Foodunit good posts!!
In response to the OP, yeah there are good men out there but unfortunately it seems they're never around, right? For instance, I was one who used to think that all men were evil or that I just didn't deserve a good one.
After the abusive relationship with my ex, I was briefly counselled by a therapist who accepted to see me a couple of times (she used to counsel alcohol or drug addicted people), I was waiting for an available slot with an abuse and rape therapist.

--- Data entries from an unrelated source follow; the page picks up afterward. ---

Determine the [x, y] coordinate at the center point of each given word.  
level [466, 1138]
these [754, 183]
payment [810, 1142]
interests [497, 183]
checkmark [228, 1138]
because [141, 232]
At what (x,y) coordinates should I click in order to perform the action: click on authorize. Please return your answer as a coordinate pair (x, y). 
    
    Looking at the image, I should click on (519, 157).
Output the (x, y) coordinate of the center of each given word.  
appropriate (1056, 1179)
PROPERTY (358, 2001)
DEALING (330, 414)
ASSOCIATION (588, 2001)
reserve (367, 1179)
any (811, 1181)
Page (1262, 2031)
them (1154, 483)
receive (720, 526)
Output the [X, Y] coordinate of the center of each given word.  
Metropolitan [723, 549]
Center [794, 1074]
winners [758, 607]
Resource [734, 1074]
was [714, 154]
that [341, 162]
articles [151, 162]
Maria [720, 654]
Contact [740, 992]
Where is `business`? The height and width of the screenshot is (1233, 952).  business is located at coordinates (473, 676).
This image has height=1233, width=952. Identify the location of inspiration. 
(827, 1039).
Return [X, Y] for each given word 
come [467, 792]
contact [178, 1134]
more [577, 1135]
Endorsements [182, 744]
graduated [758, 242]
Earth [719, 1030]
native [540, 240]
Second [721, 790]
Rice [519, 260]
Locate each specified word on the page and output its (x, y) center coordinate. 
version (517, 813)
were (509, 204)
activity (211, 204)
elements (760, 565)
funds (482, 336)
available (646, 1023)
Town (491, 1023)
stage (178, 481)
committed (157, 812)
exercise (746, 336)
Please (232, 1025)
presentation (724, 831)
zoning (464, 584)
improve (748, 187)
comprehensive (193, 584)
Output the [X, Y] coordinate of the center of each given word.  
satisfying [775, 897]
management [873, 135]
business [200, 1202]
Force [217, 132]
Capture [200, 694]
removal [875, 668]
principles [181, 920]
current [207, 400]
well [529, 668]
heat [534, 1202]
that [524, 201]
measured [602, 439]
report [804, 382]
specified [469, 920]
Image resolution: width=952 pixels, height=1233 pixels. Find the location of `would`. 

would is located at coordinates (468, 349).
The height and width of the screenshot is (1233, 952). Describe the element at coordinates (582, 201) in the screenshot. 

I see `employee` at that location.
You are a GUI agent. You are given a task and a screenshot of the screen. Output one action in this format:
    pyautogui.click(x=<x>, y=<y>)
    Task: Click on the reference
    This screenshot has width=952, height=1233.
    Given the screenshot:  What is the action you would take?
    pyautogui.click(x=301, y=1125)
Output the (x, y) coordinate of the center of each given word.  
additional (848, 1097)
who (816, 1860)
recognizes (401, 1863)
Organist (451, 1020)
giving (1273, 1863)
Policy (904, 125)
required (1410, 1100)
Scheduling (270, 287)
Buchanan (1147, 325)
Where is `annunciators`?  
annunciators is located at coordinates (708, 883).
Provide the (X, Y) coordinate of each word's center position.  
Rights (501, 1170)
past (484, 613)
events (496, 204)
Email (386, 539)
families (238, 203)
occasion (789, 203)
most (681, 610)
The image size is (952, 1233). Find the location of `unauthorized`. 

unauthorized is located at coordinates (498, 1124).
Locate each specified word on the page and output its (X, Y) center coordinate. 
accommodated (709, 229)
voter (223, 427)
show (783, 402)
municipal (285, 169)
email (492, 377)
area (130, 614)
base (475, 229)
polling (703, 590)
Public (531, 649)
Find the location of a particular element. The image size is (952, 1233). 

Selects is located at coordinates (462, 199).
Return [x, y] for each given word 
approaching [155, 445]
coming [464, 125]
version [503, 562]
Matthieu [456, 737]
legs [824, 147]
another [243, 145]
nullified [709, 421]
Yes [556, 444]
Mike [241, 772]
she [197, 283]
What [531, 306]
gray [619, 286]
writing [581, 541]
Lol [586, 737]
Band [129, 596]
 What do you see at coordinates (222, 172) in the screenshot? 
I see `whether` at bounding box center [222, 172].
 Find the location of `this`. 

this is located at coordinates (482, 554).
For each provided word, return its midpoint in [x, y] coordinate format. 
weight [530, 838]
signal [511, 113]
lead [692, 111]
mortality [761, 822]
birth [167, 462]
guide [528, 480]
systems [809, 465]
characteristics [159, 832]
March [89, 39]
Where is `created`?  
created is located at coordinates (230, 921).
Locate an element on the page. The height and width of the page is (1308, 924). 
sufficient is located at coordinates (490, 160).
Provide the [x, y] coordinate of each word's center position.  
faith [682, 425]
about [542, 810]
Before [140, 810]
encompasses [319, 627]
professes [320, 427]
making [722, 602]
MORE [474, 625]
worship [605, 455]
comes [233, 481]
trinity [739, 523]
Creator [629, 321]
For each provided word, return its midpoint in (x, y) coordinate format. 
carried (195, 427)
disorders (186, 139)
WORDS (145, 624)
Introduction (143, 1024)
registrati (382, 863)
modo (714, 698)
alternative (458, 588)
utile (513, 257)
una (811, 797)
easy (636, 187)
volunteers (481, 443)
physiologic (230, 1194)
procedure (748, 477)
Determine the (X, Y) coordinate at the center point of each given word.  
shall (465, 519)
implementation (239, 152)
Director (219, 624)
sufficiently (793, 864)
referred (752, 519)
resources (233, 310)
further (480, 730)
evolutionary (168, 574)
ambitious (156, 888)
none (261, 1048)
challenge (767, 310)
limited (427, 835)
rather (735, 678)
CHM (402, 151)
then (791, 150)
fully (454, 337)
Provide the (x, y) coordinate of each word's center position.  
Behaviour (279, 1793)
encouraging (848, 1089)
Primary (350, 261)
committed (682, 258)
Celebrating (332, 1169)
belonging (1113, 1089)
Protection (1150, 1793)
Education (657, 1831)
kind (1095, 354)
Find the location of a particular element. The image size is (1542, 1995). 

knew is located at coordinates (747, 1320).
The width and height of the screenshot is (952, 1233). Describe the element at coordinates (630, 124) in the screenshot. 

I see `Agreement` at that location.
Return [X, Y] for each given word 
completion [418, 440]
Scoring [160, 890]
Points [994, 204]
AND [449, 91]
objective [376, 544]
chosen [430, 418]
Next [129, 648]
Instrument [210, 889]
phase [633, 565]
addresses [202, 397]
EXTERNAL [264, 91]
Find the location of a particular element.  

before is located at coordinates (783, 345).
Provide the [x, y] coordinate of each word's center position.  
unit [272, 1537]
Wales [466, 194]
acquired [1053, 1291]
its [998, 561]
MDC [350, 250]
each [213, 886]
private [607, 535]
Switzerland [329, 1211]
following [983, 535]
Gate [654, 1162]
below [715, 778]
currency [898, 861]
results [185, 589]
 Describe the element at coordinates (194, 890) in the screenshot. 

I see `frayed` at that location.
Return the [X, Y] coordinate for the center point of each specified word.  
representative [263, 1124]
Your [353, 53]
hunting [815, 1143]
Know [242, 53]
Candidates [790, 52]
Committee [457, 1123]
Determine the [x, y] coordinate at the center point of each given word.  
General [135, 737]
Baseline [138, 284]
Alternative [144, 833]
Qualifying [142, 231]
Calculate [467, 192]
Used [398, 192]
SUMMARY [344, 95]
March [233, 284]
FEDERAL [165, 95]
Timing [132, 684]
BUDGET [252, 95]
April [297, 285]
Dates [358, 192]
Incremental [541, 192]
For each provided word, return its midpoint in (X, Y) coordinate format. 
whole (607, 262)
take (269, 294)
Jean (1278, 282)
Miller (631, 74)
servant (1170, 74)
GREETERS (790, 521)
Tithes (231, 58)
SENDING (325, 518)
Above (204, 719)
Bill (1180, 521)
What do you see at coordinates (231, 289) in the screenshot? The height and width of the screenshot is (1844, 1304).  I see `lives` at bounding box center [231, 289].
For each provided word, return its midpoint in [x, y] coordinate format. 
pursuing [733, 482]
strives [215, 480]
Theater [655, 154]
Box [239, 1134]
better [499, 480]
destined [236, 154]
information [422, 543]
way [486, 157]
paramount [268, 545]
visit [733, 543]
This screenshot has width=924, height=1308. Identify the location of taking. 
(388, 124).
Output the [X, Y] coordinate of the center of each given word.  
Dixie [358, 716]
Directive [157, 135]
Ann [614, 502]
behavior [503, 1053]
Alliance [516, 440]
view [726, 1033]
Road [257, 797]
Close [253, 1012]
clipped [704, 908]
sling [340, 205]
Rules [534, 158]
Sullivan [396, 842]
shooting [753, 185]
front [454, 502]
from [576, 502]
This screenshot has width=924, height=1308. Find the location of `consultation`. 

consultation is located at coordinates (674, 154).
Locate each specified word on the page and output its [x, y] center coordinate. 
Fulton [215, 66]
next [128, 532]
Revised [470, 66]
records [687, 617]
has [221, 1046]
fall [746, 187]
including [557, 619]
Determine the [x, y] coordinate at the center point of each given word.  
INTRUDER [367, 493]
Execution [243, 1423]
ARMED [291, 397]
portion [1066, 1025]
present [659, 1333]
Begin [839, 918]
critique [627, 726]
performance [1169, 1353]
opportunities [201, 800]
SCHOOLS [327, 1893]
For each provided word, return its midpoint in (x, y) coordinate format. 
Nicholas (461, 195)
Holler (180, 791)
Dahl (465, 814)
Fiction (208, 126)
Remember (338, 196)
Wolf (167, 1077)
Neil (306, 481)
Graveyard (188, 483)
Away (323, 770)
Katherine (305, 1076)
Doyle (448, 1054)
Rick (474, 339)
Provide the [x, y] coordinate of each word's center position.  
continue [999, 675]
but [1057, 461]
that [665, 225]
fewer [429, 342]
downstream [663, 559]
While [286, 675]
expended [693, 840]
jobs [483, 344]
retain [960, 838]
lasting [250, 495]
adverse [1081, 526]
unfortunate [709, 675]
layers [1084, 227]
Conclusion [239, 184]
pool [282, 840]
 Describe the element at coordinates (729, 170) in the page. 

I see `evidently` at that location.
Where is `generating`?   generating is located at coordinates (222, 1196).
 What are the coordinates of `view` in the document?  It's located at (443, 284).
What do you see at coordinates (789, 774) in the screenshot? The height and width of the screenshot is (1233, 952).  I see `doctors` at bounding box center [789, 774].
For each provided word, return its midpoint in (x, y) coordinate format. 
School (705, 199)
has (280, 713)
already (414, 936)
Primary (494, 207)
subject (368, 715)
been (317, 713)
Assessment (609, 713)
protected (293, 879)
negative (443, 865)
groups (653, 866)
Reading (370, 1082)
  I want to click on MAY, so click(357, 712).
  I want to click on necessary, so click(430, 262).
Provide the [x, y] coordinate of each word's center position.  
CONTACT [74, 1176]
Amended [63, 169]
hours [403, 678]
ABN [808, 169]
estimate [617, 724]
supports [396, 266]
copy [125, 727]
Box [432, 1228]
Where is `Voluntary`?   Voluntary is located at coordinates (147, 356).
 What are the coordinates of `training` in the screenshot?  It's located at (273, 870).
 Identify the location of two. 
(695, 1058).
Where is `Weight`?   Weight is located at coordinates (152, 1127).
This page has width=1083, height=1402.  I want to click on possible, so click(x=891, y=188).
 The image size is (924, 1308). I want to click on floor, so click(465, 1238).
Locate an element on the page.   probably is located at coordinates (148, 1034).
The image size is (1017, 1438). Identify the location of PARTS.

Well she told me something that I won't ever forget "lovely, sweet people are like givers - abusers are takers - when they meet one of the givers, they do their best to lure them in. You need to start recognising the takers".
At that time it seemed like gibberish to me but it worked quite well for me, because I met the man of my life after my ex. Of course, it was luck too. but I always wondered if I would have been interested in him before having been in an abusive relationship. I don't think so.
The concept seems stupid but it's actually right. Remember that abuse is a choice, so the abuser actually chooses to abuse people, the abused doesn't but... it's possible to scare them off from the beginning.
As foodunit was saying in a previous post, abusers are more attracted to vulnerable people because they can get away with the abuse, they understand they can manipulate this person. Learn to recognise the abusers, to see the red flags and steer clear of them... even though everyone can be an abuser or a murderer, not all of them chooses to be one.